The Presidio is home to the Palace of Fine Arts. The Palace of Fine Arts was originally built to exhibit artwork in the 1915 Panama-Pacific Exposition, a world's fair hosted in San Francisco. Its Greco-Roman architecture is bursting with beautifully designed details, including depictions of the birth of Art. 

 

Directions

San Francisco Take the Golden Gate transit bus #70 to Golden Gate Bridge Plaza. Take the stairs left on Coastal Trail then right on Battery East Trail. Keep left towards Long Avenue and continue descending the stairs. The Warming Hut is along the San Francisco Bay Trail. 

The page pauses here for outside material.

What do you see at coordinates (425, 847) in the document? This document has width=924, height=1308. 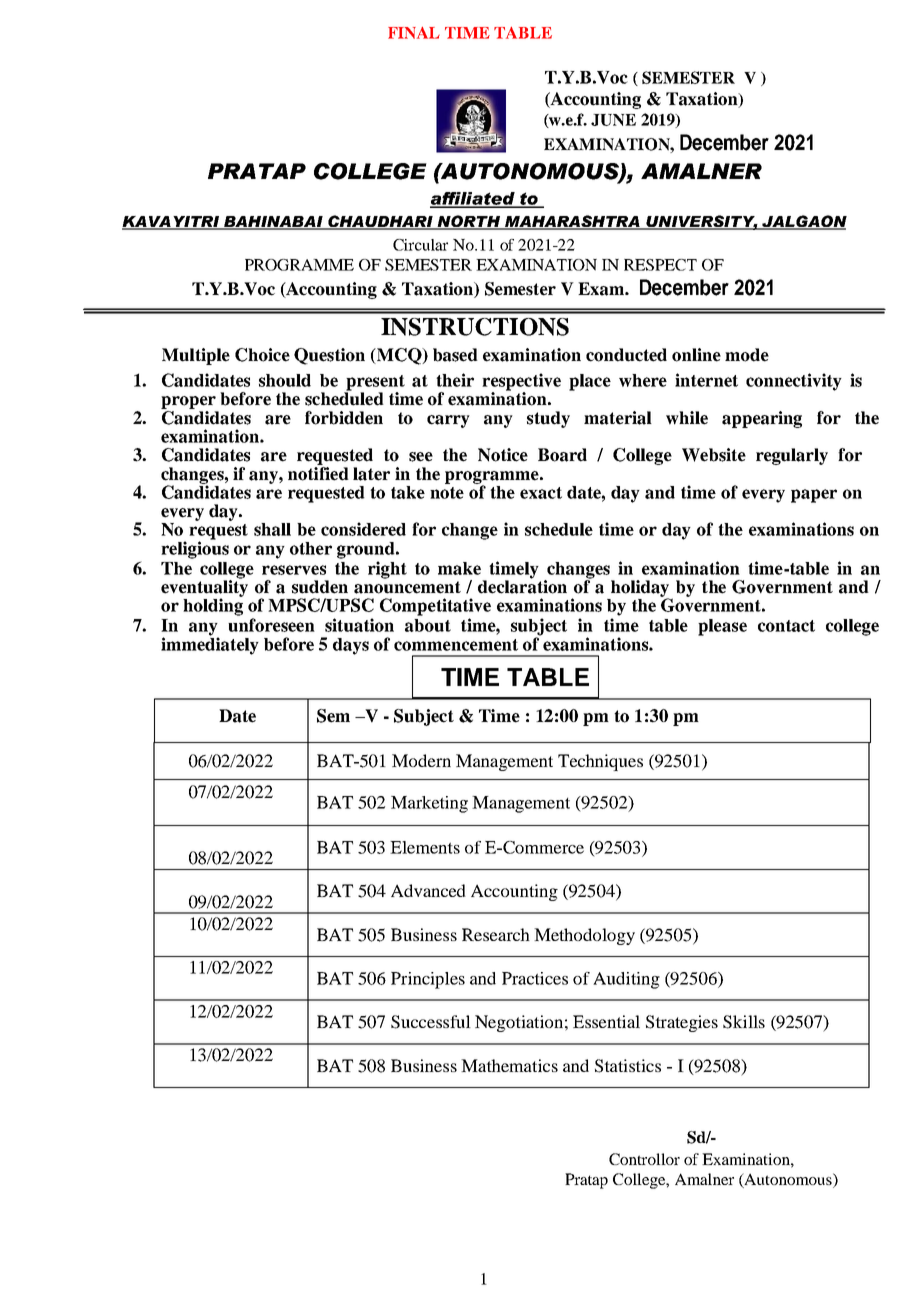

East Bay Take SFO or Millbra-bound BART to Civic Center/Union Plaza. Catch the Golden Gate #70 transit bus on the corner of McAllister and Hyde and follow the above directions. 

We will be set up in the field behind The Warming Hut, on the side furthest from the Golden Gate Bridge. 

Parking

There is a metered parking lot in the field behind The Warming Hut at $1.00 per hour and $6.00 for all day parking.